QUÉ SE PIDE:
Recoge y copia cada línea de los registros que contenga la palabra "screenshot".
==== MATERIAL PROPORCIONADO ====
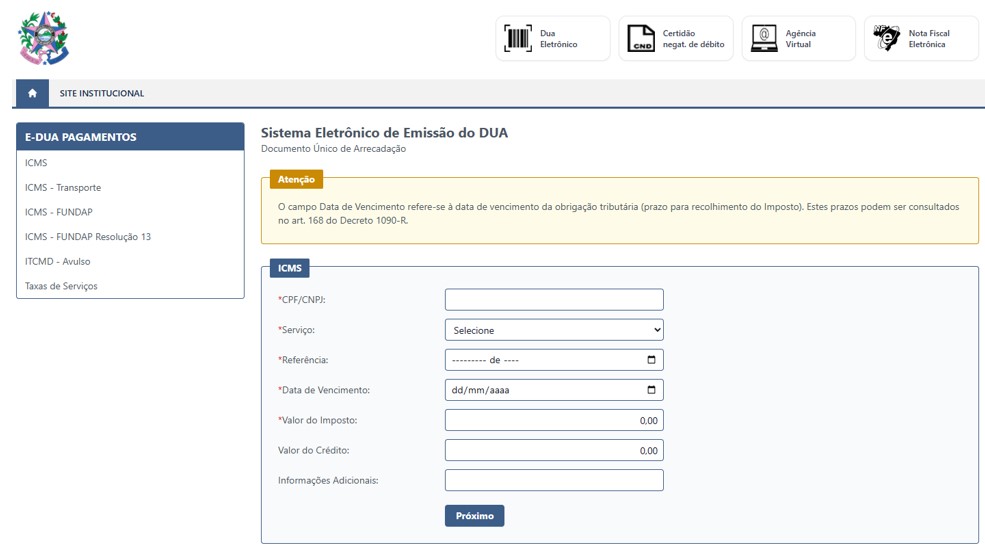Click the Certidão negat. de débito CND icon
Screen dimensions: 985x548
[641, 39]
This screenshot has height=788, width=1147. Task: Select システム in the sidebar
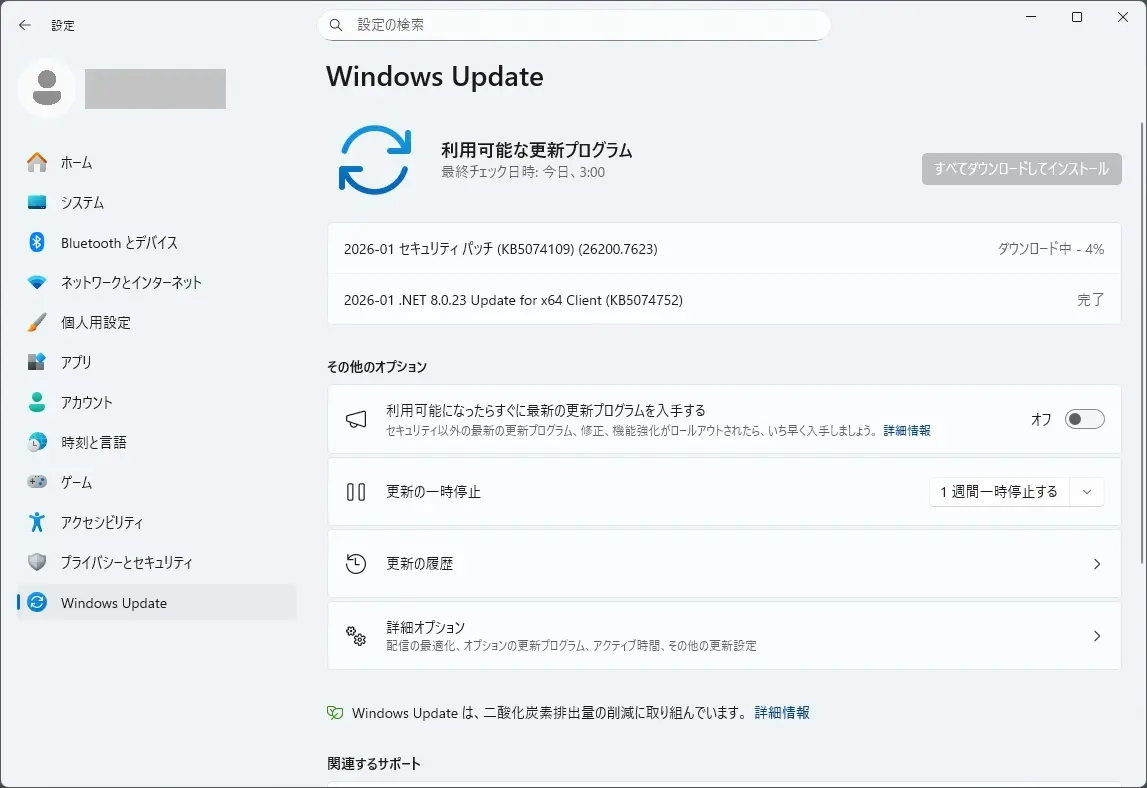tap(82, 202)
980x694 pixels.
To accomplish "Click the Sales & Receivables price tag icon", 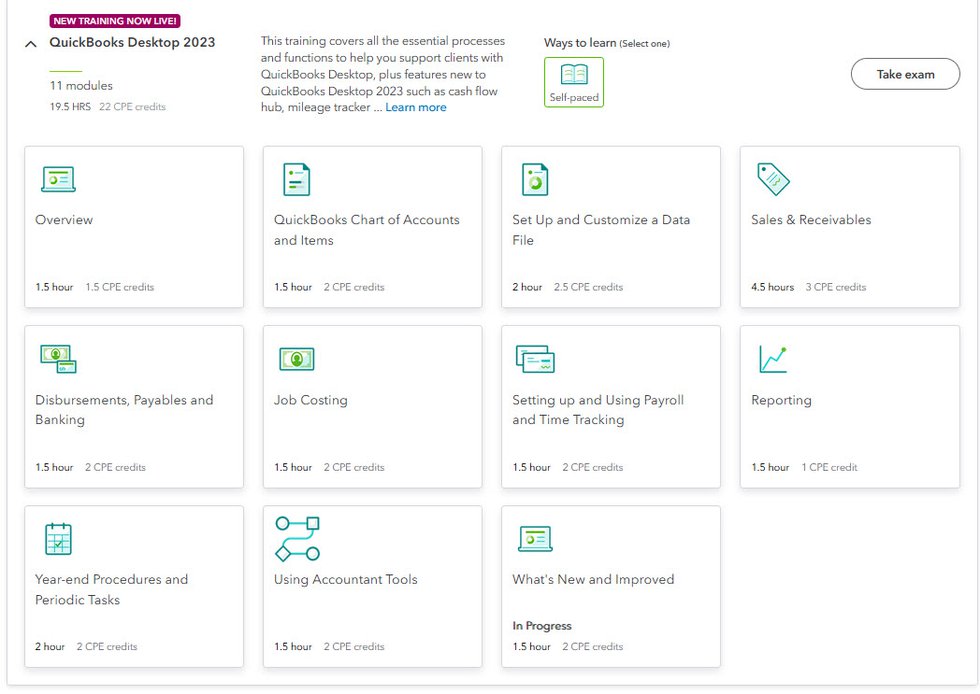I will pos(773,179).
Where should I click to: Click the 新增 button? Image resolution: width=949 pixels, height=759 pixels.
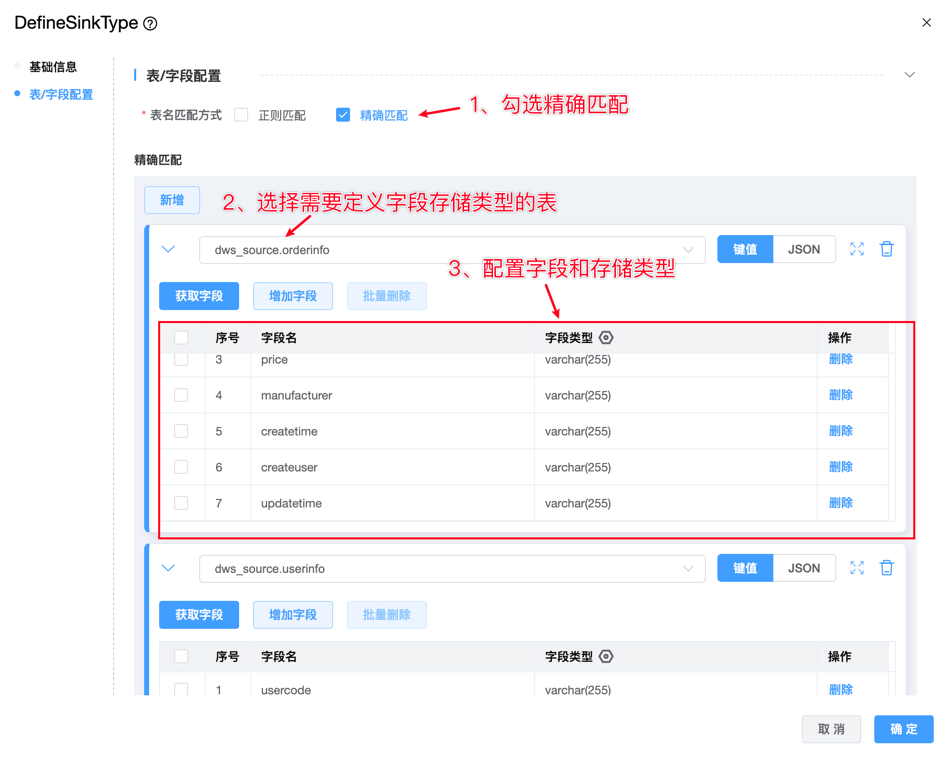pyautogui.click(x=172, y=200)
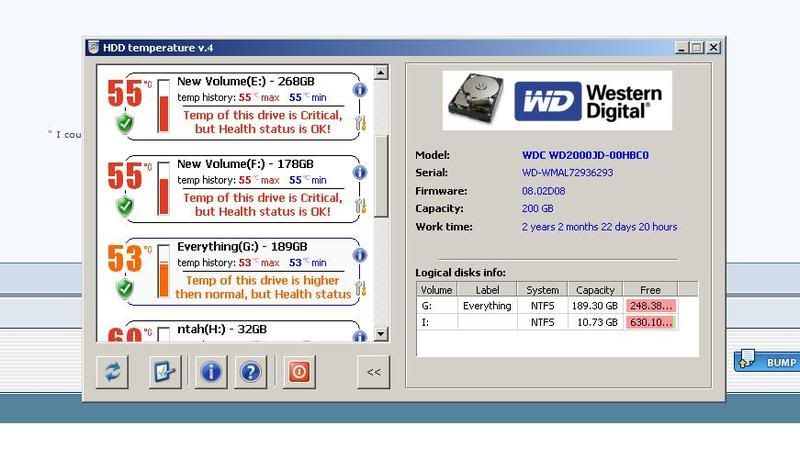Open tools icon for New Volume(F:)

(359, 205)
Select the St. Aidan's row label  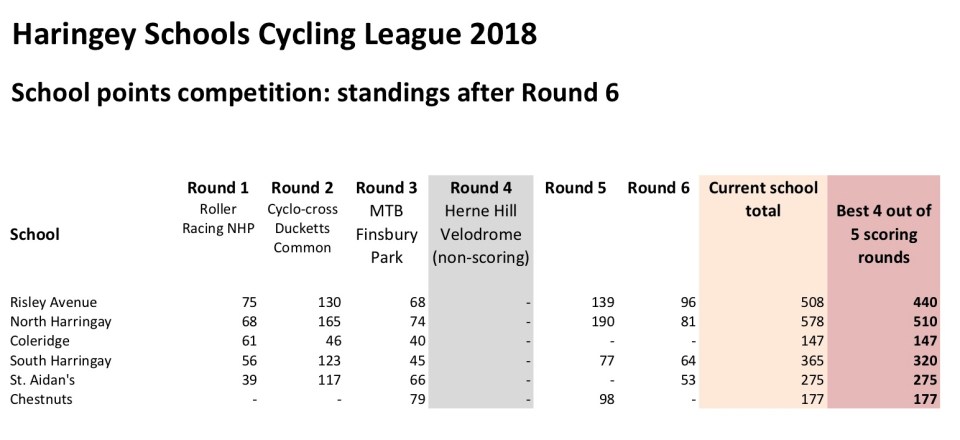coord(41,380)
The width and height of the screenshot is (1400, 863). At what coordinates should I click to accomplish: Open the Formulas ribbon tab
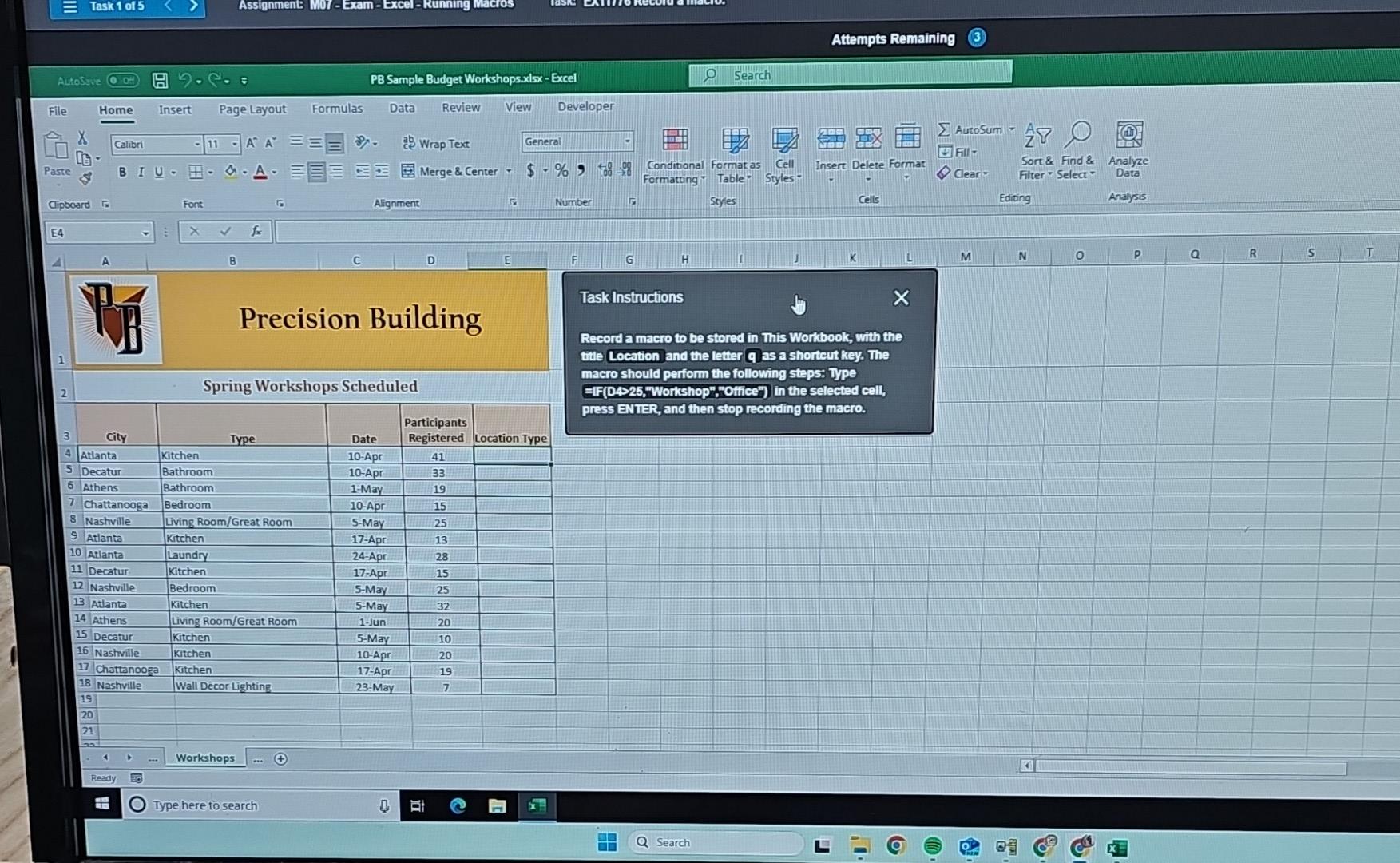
====
EJERCICIO RESUELTO:
This screenshot has height=788, width=1147. Task: Select システム in the sidebar
The width and height of the screenshot is (1400, 863). At what coordinates should I click to accomplish: Open the Formulas ribbon tab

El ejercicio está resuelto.